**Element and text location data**
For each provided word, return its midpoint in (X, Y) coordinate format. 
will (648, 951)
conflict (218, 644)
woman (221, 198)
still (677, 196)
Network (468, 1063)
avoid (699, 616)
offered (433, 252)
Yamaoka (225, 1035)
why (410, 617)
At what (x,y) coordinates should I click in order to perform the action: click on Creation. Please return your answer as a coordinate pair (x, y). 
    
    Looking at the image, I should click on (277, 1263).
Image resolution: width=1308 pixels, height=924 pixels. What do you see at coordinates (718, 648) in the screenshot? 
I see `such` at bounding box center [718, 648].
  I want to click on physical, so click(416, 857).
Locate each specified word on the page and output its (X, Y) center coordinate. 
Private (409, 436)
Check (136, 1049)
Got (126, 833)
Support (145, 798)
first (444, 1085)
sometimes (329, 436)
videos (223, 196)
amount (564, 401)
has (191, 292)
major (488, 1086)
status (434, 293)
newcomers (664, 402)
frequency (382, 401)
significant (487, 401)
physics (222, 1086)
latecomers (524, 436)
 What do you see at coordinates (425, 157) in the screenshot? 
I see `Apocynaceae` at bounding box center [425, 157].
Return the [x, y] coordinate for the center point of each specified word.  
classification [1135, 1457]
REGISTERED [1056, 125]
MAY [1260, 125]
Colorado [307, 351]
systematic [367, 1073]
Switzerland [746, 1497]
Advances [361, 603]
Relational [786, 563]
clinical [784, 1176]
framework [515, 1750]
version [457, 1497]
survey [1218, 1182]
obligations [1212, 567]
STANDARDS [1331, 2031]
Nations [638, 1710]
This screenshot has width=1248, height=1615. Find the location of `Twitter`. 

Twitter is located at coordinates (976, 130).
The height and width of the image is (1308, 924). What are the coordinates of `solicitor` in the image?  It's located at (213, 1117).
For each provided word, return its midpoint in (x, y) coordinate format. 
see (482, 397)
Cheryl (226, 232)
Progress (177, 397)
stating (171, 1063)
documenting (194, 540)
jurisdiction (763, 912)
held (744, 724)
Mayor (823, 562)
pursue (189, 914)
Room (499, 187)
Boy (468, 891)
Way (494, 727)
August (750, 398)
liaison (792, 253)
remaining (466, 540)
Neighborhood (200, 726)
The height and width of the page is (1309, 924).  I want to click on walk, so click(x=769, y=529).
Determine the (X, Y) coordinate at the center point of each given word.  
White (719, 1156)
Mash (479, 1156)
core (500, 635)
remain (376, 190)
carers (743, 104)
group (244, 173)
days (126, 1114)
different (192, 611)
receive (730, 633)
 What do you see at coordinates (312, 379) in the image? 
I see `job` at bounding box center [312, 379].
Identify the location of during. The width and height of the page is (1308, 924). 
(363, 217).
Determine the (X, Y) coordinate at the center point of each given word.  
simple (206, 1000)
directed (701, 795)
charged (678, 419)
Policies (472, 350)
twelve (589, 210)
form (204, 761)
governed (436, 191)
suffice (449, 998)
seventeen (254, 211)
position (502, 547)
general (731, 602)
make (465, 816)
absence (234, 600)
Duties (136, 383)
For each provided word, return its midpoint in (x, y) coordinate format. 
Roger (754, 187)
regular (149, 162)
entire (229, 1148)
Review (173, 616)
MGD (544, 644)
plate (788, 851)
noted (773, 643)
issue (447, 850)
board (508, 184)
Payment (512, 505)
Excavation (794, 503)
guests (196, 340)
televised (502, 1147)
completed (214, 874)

**Set problem**
Copy the records starting at the line containing "The height and width of the image" and ending at the line containing "noted (773, 643)", substituting "Compute" for every "Determine" and changing nothing else.

**Solved problem**
The height and width of the image is (1308, 924). What are the coordinates of `solicitor` in the image?  It's located at (213, 1117).
For each provided word, return its midpoint in (x, y) coordinate format. 
see (482, 397)
Cheryl (226, 232)
Progress (177, 397)
stating (171, 1063)
documenting (194, 540)
jurisdiction (763, 912)
held (744, 724)
Mayor (823, 562)
pursue (189, 914)
Room (499, 187)
Boy (468, 891)
Way (494, 727)
August (750, 398)
liaison (792, 253)
remaining (466, 540)
Neighborhood (200, 726)
The height and width of the page is (1309, 924).  I want to click on walk, so click(x=769, y=529).
Compute the (X, Y) coordinate at the center point of each given word.  
White (719, 1156)
Mash (479, 1156)
core (500, 635)
remain (376, 190)
carers (743, 104)
group (244, 173)
days (126, 1114)
different (192, 611)
receive (730, 633)
 What do you see at coordinates (312, 379) in the image? 
I see `job` at bounding box center [312, 379].
Identify the location of during. The width and height of the page is (1308, 924). 
(363, 217).
Compute the (X, Y) coordinate at the center point of each given word.  
simple (206, 1000)
directed (701, 795)
charged (678, 419)
Policies (472, 350)
twelve (589, 210)
form (204, 761)
governed (436, 191)
suffice (449, 998)
seventeen (254, 211)
position (502, 547)
general (731, 602)
make (465, 816)
absence (234, 600)
Duties (136, 383)
For each provided word, return its midpoint in (x, y) coordinate format. 
Roger (754, 187)
regular (149, 162)
entire (229, 1148)
Review (173, 616)
MGD (544, 644)
plate (788, 851)
noted (773, 643)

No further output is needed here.